I try to not read HN/Reddit too much about Pyston, since while there are certainly some smart and reasonable people on there, there also seem to be quite a few people with axes to grind (*cough cough* Python 3). But there are some recurring themes I noticed in the comments about our announcement about Pyston’s future so I wanted to try to talk about some of them. I’m not really aiming to change anyone’s mind, but since I haven’t really talked through our motivations and decisions for the project, I wanted to make sure to put them out there.
Why we built a JIT
Let’s go back to 2013 when we decided to do the project: CPU usage at Dropbox was an increasingly large concern. Despite the common wisdom that “Python is IO-bound”, requests to the Dropbox website were spending around 90% of their time on the webserver CPU, and we were buying racks of webservers at a worrying pace.
At a technical level, the situation was tricky, because the CPU time was spread around in many areas, with the hottest areas accounting for a small (single-digit?) percentage of the entire request. This meant that potential solutions would have to apply to large portions of the codebase, as opposed to something like trying to Cython-ize a small number of functions. And unfortunately, PyPy was not, and still is not, close to the level of compatibility to run a multi-million-LOC codebase like Dropbox’s, especially with our heavy use of extension modules.
So, we thought (and I still believe) that Dropbox’s use-case falls into a pretty wide gap in the Python-performance ecosystem, of people who want better performance but who are unable or unwilling to sacrifice the ecosystem that led them to choose Python in the first place. Our overall strategy has been to target the gap in the market, rather than trying to compete head-to-head with existing solutions.
And yes, I was excited to have an opportunity to tackle this sort of problem.
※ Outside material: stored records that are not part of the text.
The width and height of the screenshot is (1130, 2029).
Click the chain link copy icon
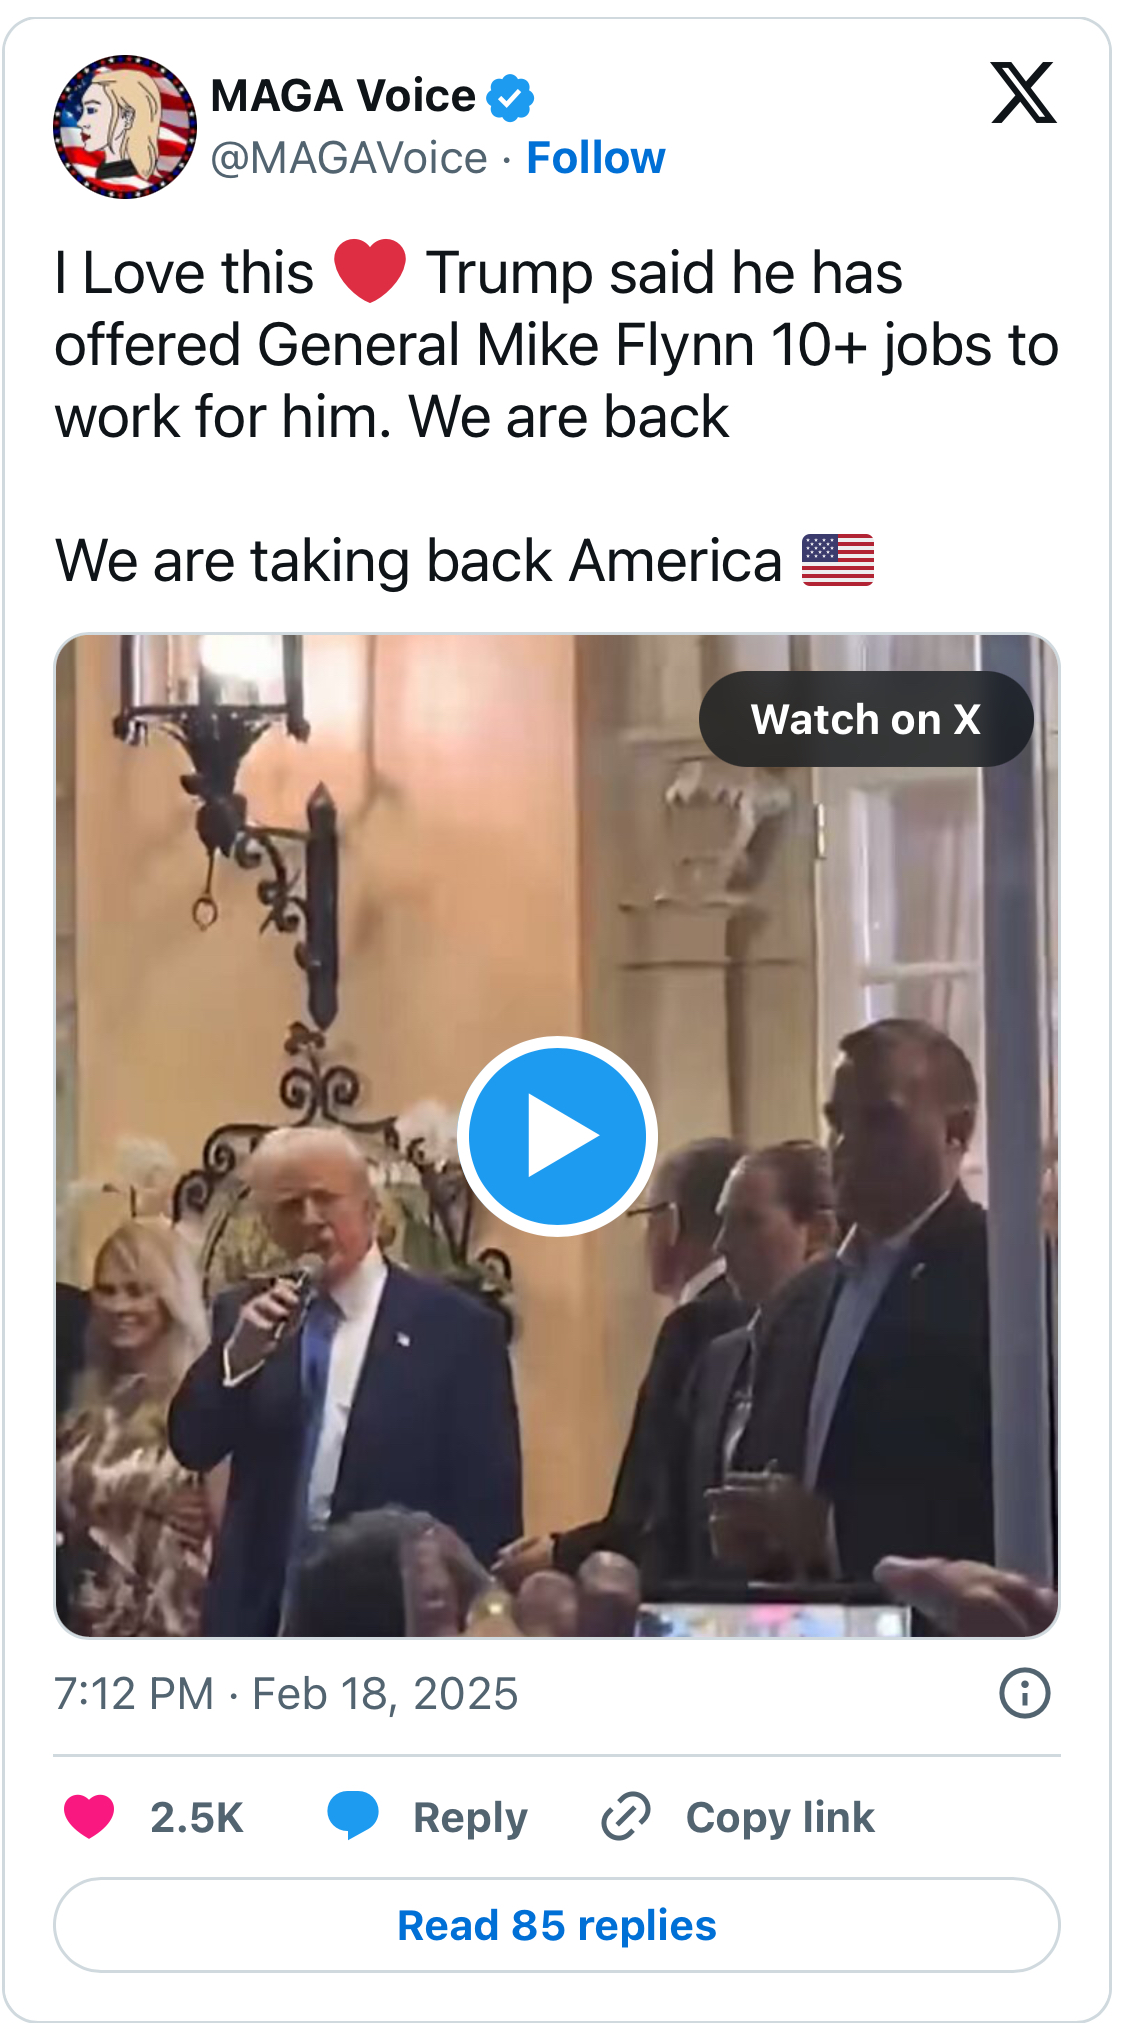pyautogui.click(x=626, y=1817)
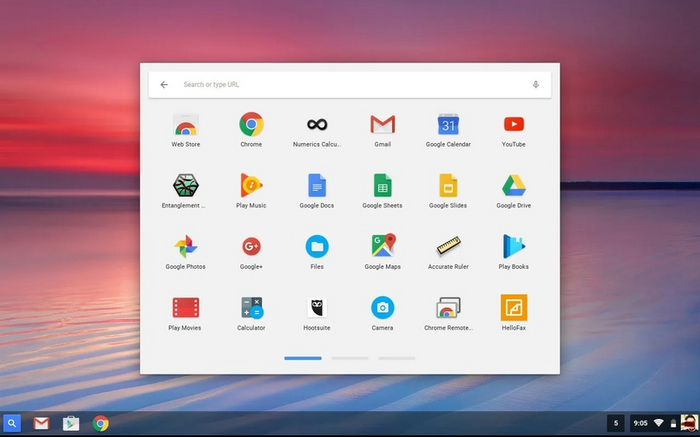Open Gmail in the launcher
This screenshot has width=700, height=437.
point(382,125)
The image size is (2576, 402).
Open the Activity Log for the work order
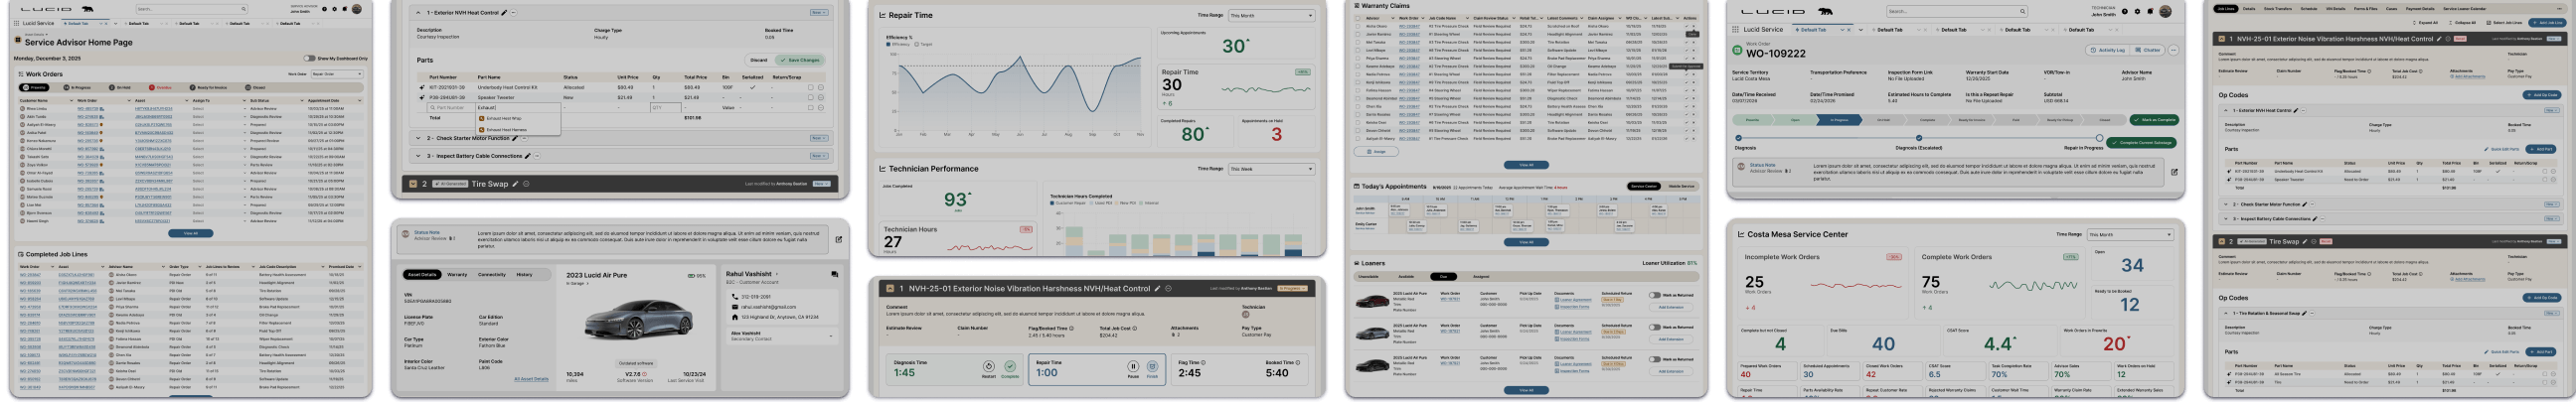[2108, 50]

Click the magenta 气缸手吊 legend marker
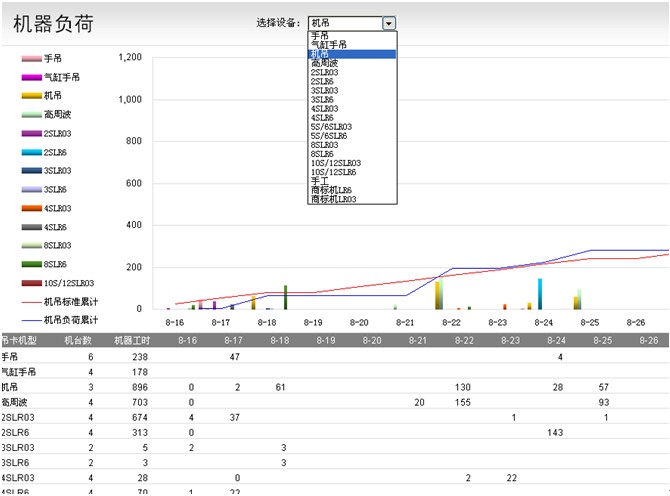30,77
I think I did as good a job as I could to discount that, but it’s impossible to know what effect it actually had.
Why we started from scratch
Another common complaint is that we should have at least started with PyPy or CPython’s codebase.
For PyPy, it would have been tricky, since Dropbox’s needs are both philosophically and technically opposed to PyPy’s goals. We needed a high level of compatibility and reasonable performance gains on complex, real-world workloads. I think this is a case that PyPy has not been able to crack, and in my opinion is why they are not enjoying higher levels of success. If this was just a matter of investing a bit more into their platform, then yes it would have been great to just “help make PyPy work a bit better”. Unfortunately, I think their issues (lack of C extension support, performance reliability, memory usage) are baked into their architecture. My understanding is that a “PyPy that is modified to work for Dropbox” would not look much like PyPy in the end.
For CPython, this was more of a pragmatic decision. Our goal was always to leverage CPython as much as we could, and now in 2017 I would recklessly estimate that Pyston’s codebase is 90% CPython code. So at this point, we are clearly a CPython-based implementation.
My opinion is that it would have been very tough to start out this way. The CPython codebase is not particularly amenable to experimentation in these fundamental areas. And for the early stages of the project, our priority was to validate our strategies. I think this was a good choice because our initial strategy (using LLVM to make Python fast) did not work, and we ended up switching gears to something much more successful.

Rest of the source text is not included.